Deep Learning-based DDoS Detection in Network Traffic Data

Abstract

In today's society, the cloud is essential for communication since it allows access to important information anytime and anywhere. However, cloud services also attract hackers who want to exploit online details. This has caused significant changes in the cyber-attack landscape. Distributed Denial of Service (DDoS) is the most common attack. Traditional tools like firewalls and encryption can mitigate these risks, but new models are needed to cope with the changing nature of cyber-attacks. Detecting DDoS attacks is particularly challenging since network traffic data is complex and often contains unnecessary features. To address this, a new approach is proposed using Denoising AutoEncoder (DAE) and a Convolutional Neural Network (CNN) for feature selection and classification.
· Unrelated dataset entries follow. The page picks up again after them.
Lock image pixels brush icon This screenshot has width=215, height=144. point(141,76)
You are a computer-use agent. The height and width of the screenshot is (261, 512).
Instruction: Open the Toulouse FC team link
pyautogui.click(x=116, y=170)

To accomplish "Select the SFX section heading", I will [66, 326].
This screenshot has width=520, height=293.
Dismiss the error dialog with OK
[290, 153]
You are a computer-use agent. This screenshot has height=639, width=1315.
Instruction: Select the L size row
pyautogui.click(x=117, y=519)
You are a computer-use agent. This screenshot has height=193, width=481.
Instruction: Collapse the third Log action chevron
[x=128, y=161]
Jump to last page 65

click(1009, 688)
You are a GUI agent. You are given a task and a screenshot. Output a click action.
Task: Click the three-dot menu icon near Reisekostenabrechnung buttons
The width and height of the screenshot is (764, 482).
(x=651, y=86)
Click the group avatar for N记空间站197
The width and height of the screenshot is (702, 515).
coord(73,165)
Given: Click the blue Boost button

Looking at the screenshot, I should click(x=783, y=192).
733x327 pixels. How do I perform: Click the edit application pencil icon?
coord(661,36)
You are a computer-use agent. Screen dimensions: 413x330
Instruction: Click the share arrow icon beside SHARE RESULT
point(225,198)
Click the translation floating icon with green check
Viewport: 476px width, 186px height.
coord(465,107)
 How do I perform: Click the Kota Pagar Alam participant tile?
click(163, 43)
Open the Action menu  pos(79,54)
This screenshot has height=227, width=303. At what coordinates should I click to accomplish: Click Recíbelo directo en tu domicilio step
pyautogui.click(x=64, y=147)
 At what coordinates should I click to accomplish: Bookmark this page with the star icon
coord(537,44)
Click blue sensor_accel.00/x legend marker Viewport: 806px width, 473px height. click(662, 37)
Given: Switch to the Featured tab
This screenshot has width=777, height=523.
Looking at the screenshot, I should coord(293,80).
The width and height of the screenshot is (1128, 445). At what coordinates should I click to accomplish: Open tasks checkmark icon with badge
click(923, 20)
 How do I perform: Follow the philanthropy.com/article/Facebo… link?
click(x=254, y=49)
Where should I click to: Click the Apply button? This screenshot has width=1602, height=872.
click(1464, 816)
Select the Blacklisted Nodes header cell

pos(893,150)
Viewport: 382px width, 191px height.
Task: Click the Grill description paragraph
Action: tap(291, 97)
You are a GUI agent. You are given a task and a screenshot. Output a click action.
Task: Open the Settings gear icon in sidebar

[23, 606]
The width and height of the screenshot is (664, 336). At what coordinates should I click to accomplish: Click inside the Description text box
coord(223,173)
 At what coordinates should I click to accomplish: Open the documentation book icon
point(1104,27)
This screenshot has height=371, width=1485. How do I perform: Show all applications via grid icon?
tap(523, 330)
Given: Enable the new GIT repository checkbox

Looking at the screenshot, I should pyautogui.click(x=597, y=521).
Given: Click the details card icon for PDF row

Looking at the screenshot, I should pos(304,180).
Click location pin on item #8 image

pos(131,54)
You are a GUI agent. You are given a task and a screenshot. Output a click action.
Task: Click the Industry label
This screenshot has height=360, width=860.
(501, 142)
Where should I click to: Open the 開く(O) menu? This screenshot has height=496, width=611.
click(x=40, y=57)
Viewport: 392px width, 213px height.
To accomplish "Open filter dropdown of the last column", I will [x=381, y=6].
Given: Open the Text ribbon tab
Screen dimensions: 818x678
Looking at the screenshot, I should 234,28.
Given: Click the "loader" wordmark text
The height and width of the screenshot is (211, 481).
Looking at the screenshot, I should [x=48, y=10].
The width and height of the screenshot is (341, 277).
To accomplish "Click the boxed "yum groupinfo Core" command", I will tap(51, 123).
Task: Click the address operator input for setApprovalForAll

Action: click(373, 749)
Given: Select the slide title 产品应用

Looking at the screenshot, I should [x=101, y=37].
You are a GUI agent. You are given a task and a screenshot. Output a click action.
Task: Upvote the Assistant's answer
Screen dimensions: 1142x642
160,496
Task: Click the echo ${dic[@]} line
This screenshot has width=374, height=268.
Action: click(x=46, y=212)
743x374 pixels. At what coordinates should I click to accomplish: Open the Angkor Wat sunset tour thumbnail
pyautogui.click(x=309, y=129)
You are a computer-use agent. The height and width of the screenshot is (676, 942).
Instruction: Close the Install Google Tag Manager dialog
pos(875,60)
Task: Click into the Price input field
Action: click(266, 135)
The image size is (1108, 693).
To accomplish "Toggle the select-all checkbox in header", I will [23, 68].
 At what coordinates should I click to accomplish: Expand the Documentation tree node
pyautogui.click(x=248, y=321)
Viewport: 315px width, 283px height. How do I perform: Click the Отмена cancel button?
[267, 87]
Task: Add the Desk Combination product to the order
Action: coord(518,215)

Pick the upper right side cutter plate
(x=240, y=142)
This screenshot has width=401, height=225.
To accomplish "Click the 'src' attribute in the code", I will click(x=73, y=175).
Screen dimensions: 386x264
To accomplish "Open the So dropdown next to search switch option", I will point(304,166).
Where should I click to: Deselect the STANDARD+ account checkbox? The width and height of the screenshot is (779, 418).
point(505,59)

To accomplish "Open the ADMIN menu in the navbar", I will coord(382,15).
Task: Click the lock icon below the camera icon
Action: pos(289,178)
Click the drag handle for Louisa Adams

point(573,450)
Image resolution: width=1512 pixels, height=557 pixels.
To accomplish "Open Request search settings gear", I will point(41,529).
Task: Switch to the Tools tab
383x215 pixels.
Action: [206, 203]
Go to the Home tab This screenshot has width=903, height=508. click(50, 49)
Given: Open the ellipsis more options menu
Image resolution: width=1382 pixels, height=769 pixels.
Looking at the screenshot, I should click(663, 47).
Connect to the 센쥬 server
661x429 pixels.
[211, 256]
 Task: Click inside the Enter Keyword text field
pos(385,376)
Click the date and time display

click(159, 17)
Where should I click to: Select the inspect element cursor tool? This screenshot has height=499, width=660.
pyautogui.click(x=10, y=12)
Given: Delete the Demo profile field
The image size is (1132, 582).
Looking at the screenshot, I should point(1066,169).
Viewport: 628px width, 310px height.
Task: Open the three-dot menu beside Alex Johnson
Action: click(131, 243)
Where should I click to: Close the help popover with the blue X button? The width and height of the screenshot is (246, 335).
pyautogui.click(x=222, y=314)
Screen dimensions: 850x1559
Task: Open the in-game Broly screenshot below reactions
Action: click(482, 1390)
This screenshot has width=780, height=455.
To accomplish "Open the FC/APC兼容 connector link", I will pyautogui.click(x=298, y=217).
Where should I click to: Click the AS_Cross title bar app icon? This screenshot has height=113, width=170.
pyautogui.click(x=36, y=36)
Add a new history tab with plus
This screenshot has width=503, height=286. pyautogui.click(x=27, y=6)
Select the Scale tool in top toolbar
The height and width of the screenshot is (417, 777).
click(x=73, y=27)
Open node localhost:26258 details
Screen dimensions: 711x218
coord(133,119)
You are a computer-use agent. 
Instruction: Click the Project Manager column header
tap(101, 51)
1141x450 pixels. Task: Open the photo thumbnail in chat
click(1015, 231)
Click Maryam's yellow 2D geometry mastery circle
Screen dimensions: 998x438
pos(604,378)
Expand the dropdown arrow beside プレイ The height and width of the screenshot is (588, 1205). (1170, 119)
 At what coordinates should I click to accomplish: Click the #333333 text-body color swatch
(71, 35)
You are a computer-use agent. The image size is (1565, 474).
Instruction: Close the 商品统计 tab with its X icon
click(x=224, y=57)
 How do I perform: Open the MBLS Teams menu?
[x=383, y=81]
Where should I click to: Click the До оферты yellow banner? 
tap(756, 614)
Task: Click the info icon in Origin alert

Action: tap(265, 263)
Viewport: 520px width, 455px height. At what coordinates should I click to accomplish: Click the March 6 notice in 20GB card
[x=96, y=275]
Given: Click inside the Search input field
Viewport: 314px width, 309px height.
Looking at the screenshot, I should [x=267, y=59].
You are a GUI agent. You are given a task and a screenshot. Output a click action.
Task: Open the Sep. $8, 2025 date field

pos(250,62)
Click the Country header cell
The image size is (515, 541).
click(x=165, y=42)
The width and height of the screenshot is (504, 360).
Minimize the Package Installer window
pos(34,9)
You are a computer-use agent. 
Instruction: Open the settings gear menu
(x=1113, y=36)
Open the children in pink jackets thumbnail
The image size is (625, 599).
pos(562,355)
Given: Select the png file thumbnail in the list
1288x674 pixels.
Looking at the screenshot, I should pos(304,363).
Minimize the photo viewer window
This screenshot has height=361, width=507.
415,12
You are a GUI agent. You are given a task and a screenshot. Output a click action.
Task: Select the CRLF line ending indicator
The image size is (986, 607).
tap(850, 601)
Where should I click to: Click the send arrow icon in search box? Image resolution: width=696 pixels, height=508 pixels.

The NSL-KDD dataset is used to evaluate the performance of this new model with three main steps: Data Pre- processing, Hyper-parameter Optimization, and Classification. Our method performed better in all four metrics, such as Accuracy, Recall, Precision, and F1-score, with rates of 97.7, 98.1, 97.7, and 97.8, respectively. The multiclass classification detection rate for DOS was 100%. Similarly, the detection rates for Probe, R2L, and U2R were 98%, 95%, and 80%, respectively. Python version 3.6 with Keras 2.2.4 and TensorFlow Engine was used in this paper.